◆ Aim of the exercise:
Down to the last line, repeat the data below exactly.
=== Dataset content ===
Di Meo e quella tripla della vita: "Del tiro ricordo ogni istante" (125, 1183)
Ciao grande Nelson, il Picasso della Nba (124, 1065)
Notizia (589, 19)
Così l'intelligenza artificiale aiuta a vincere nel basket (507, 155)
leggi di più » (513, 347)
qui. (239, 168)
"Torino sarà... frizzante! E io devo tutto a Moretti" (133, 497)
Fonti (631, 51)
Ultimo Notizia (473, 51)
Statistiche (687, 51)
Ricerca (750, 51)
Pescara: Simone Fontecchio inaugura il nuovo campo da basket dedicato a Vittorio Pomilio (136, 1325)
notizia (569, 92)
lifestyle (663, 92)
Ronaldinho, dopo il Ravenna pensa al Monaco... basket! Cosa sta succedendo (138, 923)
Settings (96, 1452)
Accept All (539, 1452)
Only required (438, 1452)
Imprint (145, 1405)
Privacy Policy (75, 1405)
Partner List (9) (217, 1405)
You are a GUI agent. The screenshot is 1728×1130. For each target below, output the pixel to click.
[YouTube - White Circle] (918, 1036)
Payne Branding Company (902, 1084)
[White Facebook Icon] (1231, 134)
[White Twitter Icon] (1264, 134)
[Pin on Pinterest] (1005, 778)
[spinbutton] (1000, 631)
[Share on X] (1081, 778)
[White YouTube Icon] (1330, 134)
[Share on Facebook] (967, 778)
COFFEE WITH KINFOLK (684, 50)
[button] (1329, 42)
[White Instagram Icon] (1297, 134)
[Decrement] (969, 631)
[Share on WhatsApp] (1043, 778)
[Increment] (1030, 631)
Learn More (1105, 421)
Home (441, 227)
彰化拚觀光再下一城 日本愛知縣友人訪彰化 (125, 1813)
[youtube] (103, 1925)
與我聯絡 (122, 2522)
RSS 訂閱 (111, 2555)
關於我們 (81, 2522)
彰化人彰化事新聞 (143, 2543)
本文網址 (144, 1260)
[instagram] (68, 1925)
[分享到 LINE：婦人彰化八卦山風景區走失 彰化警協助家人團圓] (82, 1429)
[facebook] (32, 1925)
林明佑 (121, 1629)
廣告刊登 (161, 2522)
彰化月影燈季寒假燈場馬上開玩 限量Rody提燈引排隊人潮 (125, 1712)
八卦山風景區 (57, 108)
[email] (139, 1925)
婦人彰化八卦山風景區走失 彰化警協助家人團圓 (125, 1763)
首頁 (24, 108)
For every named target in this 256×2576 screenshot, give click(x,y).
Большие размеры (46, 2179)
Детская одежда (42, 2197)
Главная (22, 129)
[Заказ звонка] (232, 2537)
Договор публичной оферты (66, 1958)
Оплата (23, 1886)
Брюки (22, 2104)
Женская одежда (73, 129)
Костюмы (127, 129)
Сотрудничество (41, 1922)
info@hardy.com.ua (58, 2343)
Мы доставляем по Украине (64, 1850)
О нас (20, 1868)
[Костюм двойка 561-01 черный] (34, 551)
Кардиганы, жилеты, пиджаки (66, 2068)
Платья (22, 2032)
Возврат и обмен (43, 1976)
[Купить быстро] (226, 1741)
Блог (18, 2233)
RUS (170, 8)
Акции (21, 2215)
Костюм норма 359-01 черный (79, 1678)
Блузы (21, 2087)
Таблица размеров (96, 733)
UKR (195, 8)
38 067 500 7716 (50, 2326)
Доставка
===
◆ Answer box:
Di Meo e quella tripla della vita: "Del tiro ricordo ogni istante" (125, 1183)
Ciao grande Nelson, il Picasso della Nba (124, 1065)
Notizia (589, 19)
Così l'intelligenza artificiale aiuta a vincere nel basket (507, 155)
leggi di più » (513, 347)
qui. (239, 168)
"Torino sarà... frizzante! E io devo tutto a Moretti" (133, 497)
Fonti (631, 51)
Ultimo Notizia (473, 51)
Statistiche (687, 51)
Ricerca (750, 51)
Pescara: Simone Fontecchio inaugura il nuovo campo da basket dedicato a Vittorio Pomilio (136, 1325)
notizia (569, 92)
lifestyle (663, 92)
Ronaldinho, dopo il Ravenna pensa al Monaco... basket! Cosa sta succedendo (138, 923)
Settings (96, 1452)
Accept All (539, 1452)
Only required (438, 1452)
Imprint (145, 1405)
Privacy Policy (75, 1405)
Partner List (9) (217, 1405)
You are a GUI agent. The screenshot is 1728×1130. For each target below, output the pixel to click.
[YouTube - White Circle] (918, 1036)
Payne Branding Company (902, 1084)
[White Facebook Icon] (1231, 134)
[White Twitter Icon] (1264, 134)
[Pin on Pinterest] (1005, 778)
[spinbutton] (1000, 631)
[Share on X] (1081, 778)
[White YouTube Icon] (1330, 134)
[Share on Facebook] (967, 778)
COFFEE WITH KINFOLK (684, 50)
[button] (1329, 42)
[White Instagram Icon] (1297, 134)
[Decrement] (969, 631)
[Share on WhatsApp] (1043, 778)
[Increment] (1030, 631)
Learn More (1105, 421)
Home (441, 227)
彰化拚觀光再下一城 日本愛知縣友人訪彰化 (125, 1813)
[youtube] (103, 1925)
與我聯絡 (122, 2522)
RSS 訂閱 (111, 2555)
關於我們 (81, 2522)
彰化人彰化事新聞 (143, 2543)
本文網址 (144, 1260)
[instagram] (68, 1925)
[分享到 LINE：婦人彰化八卦山風景區走失 彰化警協助家人團圓] (82, 1429)
[facebook] (32, 1925)
林明佑 (121, 1629)
廣告刊登 (161, 2522)
彰化月影燈季寒假燈場馬上開玩 限量Rody提燈引排隊人潮 (125, 1712)
八卦山風景區 (57, 108)
[email] (139, 1925)
婦人彰化八卦山風景區走失 彰化警協助家人團圓 (125, 1763)
首頁 (24, 108)
For every named target in this 256×2576 screenshot, give click(x,y).
Большие размеры (46, 2179)
Детская одежда (42, 2197)
Главная (22, 129)
[Заказ звонка] (232, 2537)
Договор публичной оферты (66, 1958)
Оплата (23, 1886)
Брюки (22, 2104)
Женская одежда (73, 129)
Костюмы (127, 129)
Сотрудничество (41, 1922)
info@hardy.com.ua (58, 2343)
Мы доставляем по Украине (64, 1850)
О нас (20, 1868)
[Костюм двойка 561-01 черный] (34, 551)
Кардиганы, жилеты, пиджаки (66, 2068)
Платья (22, 2032)
Возврат и обмен (43, 1976)
[Купить быстро] (226, 1741)
Блог (18, 2233)
RUS (170, 8)
Акции (21, 2215)
Костюм норма 359-01 черный (79, 1678)
Блузы (21, 2087)
Таблица размеров (96, 733)
UKR (195, 8)
38 067 500 7716 (50, 2326)
Доставка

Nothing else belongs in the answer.